▽

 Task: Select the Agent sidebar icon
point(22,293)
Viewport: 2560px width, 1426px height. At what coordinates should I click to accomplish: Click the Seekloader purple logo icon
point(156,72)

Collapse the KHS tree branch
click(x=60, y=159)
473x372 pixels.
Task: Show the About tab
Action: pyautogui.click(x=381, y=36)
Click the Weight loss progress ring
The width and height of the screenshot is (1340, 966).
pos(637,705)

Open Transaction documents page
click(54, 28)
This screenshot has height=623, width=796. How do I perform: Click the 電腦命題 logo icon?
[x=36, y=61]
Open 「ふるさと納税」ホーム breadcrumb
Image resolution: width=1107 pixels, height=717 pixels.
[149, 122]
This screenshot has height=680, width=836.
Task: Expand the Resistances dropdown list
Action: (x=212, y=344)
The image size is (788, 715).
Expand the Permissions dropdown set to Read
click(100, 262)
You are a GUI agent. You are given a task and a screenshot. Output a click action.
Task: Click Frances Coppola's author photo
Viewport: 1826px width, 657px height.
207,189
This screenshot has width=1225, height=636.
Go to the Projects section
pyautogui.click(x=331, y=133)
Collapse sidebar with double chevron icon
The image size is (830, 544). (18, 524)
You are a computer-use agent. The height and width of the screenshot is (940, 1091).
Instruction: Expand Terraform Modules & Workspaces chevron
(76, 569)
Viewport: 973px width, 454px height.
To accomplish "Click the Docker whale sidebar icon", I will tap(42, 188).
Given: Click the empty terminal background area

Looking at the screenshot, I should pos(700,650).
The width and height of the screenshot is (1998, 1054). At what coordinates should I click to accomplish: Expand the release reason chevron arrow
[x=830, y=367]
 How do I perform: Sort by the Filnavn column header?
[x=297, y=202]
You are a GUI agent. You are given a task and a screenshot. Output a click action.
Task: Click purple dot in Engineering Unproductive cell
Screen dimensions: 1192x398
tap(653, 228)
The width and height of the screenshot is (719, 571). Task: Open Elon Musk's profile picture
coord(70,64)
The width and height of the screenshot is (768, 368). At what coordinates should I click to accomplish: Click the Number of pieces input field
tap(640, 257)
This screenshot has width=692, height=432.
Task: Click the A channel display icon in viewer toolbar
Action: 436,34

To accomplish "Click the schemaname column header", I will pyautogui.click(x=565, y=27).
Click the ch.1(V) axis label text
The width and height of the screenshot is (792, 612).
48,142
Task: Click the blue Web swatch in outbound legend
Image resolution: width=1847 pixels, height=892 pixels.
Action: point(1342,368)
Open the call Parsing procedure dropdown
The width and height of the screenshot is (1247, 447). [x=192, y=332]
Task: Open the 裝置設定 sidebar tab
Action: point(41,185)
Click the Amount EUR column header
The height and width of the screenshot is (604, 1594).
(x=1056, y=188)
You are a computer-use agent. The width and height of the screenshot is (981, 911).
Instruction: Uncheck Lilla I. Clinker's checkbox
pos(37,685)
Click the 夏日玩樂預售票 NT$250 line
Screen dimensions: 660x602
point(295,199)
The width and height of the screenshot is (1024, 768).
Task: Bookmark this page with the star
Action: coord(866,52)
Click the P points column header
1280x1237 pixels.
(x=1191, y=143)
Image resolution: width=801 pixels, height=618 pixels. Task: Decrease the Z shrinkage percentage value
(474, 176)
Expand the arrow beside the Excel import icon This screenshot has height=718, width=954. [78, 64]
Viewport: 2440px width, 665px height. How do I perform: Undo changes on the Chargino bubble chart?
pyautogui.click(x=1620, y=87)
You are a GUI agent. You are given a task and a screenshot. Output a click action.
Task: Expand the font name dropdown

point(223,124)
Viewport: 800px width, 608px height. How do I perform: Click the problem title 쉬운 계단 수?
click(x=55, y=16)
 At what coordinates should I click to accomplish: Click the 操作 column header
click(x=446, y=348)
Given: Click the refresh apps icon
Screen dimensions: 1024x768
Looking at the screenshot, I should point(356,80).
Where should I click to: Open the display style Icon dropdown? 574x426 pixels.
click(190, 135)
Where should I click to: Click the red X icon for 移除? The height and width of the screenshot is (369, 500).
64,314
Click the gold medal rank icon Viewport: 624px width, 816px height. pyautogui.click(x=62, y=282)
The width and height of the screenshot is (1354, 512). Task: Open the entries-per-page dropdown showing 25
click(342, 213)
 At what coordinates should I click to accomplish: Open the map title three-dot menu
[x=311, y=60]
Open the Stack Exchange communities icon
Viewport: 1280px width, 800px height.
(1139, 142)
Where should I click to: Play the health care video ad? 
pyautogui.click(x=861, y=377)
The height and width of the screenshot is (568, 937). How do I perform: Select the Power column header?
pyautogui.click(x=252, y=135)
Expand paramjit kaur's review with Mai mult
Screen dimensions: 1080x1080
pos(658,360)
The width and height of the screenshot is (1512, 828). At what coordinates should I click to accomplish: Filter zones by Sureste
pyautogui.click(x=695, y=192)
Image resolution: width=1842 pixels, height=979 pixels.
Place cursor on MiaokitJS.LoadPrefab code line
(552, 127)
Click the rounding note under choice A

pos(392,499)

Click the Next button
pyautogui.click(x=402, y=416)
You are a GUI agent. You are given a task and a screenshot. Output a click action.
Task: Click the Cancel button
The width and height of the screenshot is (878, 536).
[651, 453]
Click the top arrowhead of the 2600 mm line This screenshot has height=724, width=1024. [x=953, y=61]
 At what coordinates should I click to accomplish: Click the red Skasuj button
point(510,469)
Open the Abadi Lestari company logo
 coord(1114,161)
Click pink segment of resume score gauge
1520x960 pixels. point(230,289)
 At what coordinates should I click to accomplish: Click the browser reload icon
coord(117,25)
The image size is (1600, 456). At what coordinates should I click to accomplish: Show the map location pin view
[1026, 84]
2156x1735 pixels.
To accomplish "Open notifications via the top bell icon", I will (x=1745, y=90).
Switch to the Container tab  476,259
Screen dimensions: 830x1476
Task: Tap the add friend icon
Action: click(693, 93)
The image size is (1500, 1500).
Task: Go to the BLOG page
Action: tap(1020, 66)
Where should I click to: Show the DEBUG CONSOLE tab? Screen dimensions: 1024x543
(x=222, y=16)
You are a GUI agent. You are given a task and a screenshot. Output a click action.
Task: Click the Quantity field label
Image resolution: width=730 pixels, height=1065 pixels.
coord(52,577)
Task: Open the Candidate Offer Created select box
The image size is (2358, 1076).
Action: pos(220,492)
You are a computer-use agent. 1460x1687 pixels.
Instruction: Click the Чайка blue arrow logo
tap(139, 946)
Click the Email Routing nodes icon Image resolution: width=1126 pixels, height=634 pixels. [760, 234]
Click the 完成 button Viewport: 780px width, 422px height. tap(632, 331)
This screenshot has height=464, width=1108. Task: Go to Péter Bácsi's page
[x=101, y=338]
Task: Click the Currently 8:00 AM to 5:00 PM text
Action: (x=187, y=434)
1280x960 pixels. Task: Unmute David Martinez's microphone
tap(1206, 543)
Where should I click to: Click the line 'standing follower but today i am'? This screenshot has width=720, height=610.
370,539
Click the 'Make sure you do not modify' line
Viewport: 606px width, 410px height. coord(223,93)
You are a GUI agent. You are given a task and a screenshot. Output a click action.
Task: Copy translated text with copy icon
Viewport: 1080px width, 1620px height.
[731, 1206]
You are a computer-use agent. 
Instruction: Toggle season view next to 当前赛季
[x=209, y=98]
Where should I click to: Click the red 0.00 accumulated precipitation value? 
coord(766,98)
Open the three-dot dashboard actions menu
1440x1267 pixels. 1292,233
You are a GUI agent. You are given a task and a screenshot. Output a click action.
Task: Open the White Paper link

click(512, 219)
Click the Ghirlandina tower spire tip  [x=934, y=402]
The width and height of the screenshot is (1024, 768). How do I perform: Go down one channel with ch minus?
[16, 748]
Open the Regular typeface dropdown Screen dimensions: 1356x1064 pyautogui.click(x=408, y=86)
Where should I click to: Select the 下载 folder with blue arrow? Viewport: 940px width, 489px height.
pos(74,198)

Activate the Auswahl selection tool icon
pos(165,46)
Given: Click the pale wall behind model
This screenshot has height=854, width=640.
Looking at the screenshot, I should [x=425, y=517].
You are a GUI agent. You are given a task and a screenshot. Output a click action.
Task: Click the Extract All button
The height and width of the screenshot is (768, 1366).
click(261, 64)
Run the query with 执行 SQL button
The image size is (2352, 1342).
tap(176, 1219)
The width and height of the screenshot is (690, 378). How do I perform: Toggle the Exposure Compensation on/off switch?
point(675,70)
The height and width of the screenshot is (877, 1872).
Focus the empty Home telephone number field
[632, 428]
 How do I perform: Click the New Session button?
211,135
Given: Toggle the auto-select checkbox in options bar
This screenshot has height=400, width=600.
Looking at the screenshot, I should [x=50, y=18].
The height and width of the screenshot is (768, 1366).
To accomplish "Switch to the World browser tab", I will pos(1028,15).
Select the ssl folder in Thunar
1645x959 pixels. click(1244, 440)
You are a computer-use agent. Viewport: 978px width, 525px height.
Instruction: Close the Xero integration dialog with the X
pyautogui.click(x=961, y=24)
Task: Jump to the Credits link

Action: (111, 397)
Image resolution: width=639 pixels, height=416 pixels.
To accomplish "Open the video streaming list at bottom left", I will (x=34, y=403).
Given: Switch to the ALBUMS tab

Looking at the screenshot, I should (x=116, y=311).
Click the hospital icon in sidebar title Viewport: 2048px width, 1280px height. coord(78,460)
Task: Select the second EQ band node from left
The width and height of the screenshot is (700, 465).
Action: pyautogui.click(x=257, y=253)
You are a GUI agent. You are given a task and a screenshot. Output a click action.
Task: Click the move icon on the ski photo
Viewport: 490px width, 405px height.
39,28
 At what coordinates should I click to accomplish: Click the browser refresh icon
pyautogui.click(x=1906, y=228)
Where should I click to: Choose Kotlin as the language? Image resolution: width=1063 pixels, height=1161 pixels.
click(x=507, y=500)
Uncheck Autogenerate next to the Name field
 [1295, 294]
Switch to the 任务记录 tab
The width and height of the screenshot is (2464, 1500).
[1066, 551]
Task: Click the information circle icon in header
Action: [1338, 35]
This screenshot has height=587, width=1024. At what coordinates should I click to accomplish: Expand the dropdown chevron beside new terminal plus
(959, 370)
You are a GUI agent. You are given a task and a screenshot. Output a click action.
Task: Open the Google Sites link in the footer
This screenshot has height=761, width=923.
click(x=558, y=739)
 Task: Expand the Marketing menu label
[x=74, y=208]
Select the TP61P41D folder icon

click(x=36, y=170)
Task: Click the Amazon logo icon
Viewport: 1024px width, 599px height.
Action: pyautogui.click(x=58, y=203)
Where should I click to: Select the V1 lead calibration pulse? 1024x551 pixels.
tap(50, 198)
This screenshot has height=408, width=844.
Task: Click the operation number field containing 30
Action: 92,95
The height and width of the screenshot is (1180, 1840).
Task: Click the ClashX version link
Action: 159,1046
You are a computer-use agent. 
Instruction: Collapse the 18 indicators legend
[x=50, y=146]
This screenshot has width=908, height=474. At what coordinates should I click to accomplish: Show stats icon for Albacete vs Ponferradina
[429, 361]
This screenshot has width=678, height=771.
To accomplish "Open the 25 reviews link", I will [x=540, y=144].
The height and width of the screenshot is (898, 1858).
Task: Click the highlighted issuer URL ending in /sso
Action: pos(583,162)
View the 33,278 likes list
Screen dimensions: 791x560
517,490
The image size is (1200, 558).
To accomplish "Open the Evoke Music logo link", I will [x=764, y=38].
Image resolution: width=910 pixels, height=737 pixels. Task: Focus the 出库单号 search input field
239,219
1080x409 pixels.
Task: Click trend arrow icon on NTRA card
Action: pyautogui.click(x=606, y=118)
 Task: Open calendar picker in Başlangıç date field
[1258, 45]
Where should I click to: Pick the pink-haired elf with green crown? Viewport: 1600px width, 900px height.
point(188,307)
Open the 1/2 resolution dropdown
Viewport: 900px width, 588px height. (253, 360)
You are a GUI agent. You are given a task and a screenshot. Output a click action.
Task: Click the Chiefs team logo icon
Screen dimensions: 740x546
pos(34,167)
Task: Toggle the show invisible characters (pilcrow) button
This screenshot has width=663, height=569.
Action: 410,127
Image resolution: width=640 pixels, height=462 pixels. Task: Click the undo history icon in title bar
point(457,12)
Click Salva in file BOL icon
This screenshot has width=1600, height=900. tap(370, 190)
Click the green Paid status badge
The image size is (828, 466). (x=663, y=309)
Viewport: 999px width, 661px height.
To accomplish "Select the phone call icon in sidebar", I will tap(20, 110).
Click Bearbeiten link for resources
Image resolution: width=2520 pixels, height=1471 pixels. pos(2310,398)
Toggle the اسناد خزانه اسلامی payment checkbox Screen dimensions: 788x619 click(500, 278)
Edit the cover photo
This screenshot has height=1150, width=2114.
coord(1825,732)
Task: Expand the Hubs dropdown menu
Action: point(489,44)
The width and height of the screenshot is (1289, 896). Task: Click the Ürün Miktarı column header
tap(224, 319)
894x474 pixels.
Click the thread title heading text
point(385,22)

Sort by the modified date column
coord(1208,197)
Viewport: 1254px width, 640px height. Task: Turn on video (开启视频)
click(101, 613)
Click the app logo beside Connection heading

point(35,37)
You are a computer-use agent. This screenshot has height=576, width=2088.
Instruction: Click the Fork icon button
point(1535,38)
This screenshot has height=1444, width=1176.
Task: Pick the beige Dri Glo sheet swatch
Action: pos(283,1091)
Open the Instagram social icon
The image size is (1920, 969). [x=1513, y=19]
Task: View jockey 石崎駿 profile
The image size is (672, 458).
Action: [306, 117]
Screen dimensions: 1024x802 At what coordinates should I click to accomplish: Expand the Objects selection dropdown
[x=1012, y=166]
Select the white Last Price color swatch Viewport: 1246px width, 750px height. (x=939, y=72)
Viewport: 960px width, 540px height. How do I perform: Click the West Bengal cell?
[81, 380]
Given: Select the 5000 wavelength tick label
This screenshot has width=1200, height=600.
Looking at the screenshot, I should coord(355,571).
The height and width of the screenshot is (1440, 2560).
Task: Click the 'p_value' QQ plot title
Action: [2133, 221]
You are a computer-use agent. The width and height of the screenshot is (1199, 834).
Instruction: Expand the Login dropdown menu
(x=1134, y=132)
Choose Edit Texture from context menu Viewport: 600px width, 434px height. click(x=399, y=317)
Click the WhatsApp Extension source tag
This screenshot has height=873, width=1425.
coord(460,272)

△

• [SHORT PROBLEM]:
Pick out each line of the listing above that contains the word "green".

• [SOLUTION TO THIS EXERCISE]:
Where should I click to: Pick the pink-haired elf with green crown? Viewport: 1600px width, 900px height.
Click the green Paid status badge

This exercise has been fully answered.